Let $(M,d_M)$ be a separable metric space. That is, there is a countable subset $S\subset M$ whose closure in $M$ is $M$ itself, $\text{cl}_M(S)=M$.
Now suppose there is a homeomorphism $f:M\to N$. Must $N$ be separable?
My thoughts are as follows. Since $S$ is countable, so is $F=f(S)$. Using this, I broke up the problem into four cases, the last two of which I have been unable to complete.
Case 1:
If $S$ is closed in $M$, then $\text{cl}_M(S)=S=M$ and $F=f(S)=f(M)=N$, meaning that $\text{cl}_{N}(F)=N$. Thus $N$ is separable.
Case 2:
If $S$ is clopen (closed and open) in $M$, it is closed in $M$, and $N$ is separable.
Case 3:
If $S$ is open in $M$, $F$ is open in $N$, but this doesn't seem to help.
Case 4:
If $S$ is neither open nor closed in $M$, I have no idea what to do.

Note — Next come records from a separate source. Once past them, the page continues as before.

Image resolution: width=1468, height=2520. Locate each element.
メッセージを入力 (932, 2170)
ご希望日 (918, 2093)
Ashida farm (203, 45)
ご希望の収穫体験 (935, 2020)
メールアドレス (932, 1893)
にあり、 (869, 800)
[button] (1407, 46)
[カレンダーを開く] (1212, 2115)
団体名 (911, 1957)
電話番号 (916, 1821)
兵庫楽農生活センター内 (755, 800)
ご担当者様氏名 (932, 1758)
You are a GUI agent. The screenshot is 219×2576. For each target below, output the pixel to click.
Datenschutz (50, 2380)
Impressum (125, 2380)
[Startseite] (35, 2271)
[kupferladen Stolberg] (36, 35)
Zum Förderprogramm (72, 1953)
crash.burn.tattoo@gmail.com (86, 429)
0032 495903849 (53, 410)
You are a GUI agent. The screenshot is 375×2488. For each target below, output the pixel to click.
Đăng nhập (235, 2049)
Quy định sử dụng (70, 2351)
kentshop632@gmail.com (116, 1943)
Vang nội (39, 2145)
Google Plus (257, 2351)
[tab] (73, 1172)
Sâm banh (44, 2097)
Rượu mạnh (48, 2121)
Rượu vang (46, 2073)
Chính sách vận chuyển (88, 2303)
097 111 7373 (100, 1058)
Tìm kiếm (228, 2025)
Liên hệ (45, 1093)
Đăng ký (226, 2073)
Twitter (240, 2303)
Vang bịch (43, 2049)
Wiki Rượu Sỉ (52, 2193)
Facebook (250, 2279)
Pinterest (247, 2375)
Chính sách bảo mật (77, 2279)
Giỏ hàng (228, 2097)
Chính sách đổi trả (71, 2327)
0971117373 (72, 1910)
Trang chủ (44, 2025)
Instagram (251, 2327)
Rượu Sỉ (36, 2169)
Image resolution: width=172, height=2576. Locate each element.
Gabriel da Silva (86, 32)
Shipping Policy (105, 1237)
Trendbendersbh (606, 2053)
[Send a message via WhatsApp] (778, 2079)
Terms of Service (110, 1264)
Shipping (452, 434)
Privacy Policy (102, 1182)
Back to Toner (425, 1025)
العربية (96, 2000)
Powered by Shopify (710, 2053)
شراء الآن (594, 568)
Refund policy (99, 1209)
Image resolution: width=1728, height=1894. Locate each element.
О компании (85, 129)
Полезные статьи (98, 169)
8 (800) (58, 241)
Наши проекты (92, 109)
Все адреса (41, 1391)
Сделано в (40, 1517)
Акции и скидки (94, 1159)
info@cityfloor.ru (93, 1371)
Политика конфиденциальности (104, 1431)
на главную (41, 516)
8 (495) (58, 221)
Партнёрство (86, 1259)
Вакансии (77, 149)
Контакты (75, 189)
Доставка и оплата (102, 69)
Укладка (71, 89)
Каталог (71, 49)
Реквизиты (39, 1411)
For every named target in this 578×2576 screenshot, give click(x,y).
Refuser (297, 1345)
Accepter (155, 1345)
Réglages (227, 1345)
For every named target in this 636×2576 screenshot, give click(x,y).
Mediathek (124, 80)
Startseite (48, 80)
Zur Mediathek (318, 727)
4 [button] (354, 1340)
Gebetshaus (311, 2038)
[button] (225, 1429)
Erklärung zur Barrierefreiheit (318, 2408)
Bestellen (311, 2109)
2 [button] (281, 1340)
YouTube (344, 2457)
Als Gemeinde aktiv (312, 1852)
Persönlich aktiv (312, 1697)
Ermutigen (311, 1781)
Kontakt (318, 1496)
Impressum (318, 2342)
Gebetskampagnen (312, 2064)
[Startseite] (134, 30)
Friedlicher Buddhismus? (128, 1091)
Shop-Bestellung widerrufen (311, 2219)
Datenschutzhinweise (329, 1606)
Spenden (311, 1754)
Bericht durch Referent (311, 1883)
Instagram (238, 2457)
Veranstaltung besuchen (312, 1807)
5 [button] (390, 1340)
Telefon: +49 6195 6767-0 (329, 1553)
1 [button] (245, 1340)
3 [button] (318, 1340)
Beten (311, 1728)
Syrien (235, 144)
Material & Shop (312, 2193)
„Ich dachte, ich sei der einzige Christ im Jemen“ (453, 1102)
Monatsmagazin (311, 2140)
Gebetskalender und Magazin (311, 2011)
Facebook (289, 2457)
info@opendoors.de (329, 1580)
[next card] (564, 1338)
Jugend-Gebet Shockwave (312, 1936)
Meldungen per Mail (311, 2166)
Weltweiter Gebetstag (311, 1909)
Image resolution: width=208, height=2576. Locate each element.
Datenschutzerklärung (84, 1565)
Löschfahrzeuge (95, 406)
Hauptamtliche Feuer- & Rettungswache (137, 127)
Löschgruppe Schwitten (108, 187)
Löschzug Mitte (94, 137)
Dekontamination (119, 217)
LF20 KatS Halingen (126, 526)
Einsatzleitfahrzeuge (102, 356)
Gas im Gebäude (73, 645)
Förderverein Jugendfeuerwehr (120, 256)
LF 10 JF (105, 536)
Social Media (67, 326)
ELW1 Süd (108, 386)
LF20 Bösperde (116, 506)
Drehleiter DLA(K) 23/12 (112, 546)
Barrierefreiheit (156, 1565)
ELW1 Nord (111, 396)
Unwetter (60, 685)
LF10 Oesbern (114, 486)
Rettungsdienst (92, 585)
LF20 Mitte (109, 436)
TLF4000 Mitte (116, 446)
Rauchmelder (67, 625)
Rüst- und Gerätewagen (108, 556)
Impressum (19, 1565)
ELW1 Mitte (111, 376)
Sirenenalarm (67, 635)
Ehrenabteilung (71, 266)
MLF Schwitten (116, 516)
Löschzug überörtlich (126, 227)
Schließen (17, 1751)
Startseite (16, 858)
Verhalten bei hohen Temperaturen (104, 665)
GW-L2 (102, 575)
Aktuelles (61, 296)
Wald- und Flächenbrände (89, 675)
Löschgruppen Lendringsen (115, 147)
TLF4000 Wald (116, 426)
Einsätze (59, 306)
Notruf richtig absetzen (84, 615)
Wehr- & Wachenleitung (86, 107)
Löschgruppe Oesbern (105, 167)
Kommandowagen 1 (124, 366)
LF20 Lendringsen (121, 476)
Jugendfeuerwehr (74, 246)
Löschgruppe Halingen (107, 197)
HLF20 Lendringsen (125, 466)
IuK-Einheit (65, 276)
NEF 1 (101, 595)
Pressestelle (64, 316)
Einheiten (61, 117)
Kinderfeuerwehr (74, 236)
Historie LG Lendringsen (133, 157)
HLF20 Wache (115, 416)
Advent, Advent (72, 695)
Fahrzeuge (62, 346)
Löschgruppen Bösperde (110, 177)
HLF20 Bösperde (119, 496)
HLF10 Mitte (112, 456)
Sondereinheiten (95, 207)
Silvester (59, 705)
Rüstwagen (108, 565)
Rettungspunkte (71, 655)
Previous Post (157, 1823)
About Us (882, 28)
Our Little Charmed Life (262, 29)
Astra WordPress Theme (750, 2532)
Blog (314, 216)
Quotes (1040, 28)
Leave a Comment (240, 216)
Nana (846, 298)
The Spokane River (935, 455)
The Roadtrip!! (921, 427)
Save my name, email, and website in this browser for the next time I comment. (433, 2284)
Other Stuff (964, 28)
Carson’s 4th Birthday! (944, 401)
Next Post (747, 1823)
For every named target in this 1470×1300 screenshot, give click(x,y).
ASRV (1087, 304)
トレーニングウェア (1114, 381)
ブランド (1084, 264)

There must be a better way to go about this. Could I have some help? Thanks.
A homeomorphism is a bijection that takes open sets to open sets, closed sets to closed sets, so it follows that it also respects closure, therefore $$\mathrm{cl}_N(f(S)) \ =\ f(\mathrm{cl}_M(S)) \ =\ f(M) \ =\ N$$